Bretton Curtis - TOBS
If you want to pack some muscle on to your frame, you're going to have to start being intentional.
Last week we talked about calories macronutrients, calculating your TDEE (total daily energy expenditure) and using them to lose weight effectively. This week we are talking about taking those same metrics and using them to gain weight effectively. It's extremely simple, just as simple as losing weight.
How much weight should I be trying to gain?
Most of us have a "goal weight" or the weight we think will get us the overall shape and physique we desire. Achieving this is not going to be overnight, the longer it takes to gain the weight, the more quality the weight will be. Gaining weight can happen more quickly but the quality will probably not be the results you're looking for. For a good old fashioned "bulk" aiming for about 1 lb per week will probably be a good place to start. If you want to gain 20 lbs, plan on it taking about 20 weeks.
What are the calories needed to gain 1 lb per week?
First you need to go calculate you TDEE, you can find this in last weeks post How to Lose Weight Counting Macros. Once you find the TDEE, simply add 3500 calories per week, divided among 7 days. This could be done easily by adding simply 500 calories per day (caloric surplus) for 7 days or making a couple days even heavier (weekends) and dividing the total goal of 3500 by 5 after substracting your high weekend days ie: 700 calorie surplus sat+sun = 1400, 3500-700-700= 2100 remaining surplus/5 = 420 surplus m-f. It's important to not try and cram all of your surplus calories into just one day or so because this can cause bloating and gi issues as well as negatively effect your blood sugar response. It's also important that these calories are coming from whole food sources as well as some protien supplements and not just junk.
What about the macros?
The macros while in a surplus matter just as much as they do in a deficit. Protien being your number one priority. If you're trying to gain weight it's unlikely that you are trying to just gain fat and will want to support the best environment possible for growth. Protien is #1. You should be eating around a gram of protein per pound of body weight per day. Minimum Carbohydrates Added carb around your workout (intra,post) can definitely help you gain muscle due to the insulin response from carbs coupled with physical activity. This is due from the spike in Insulin. Insulin will help shuttle the nutrients to the muscles and use your fuel more efficiently as long as you aren't abusing it too often. Quick digesting - Pre workout carbs can give you an extra boost and help you achieve a better pump (who doesn't like that?).

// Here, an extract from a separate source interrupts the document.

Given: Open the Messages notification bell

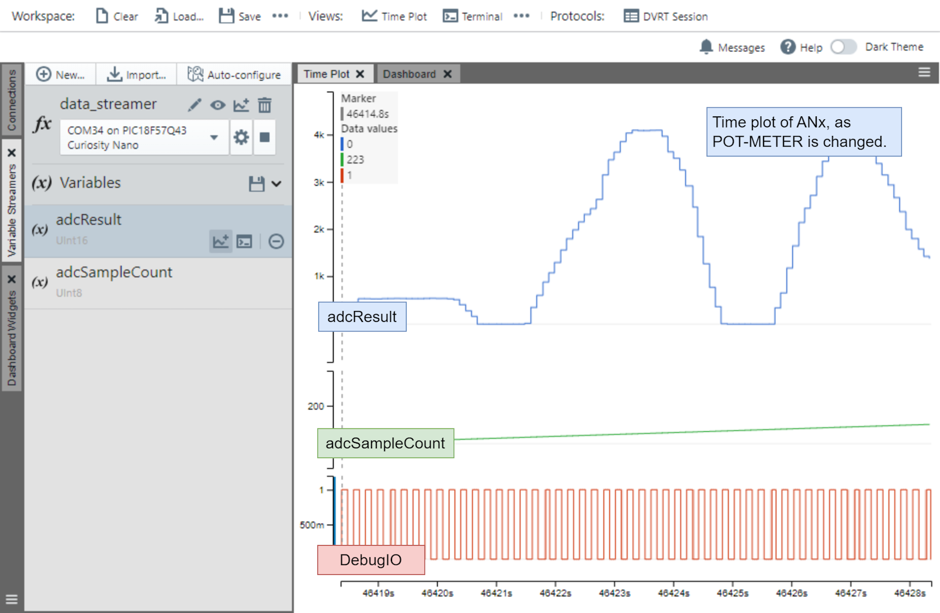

Fats, it doesn't make much sense to add a bunch of fat to your diet to add muscle as fat is much more easily asimilated from dietary fat to stored fat rather than the process of storing sugar as fat. It's important to maintain around 30% of your maintenance calories from fat to maintain healthy hormones.
Example: a 200 lb person with an activity level of 12 would need 2400 calories per day to maintain, 2900 calories to gain 1 lb.
2400( calculate fat from maintenance) x .3 = 720 calories/ 9 cal per gram = 80 g fat
2900 bulk calories - 720 fat calories leaves 2180 calories worth of carbs and fat left to play with.
2180 calories/ 4 calories per gram of carb or protein = 545 g of carbs or protein. Here you can have some flexibility as long as you're maintaining your 1 g/lb body weight protien requirement. Ie 200g protien minimum, 345 g carbohydrates maximum.
Measure and adjust
If you aren't consistently gaining 1 lb per week you will have to make some adjustments. Remember to weigh yourself at the same time every day (I recommend first thing in the morning) and writing it down, taking a weekly average. Track this number week to week and not day by day. Eventually it will become second nature and you may not even have to measure your food to gain or lose weight from so many reps of doing it day in and day out.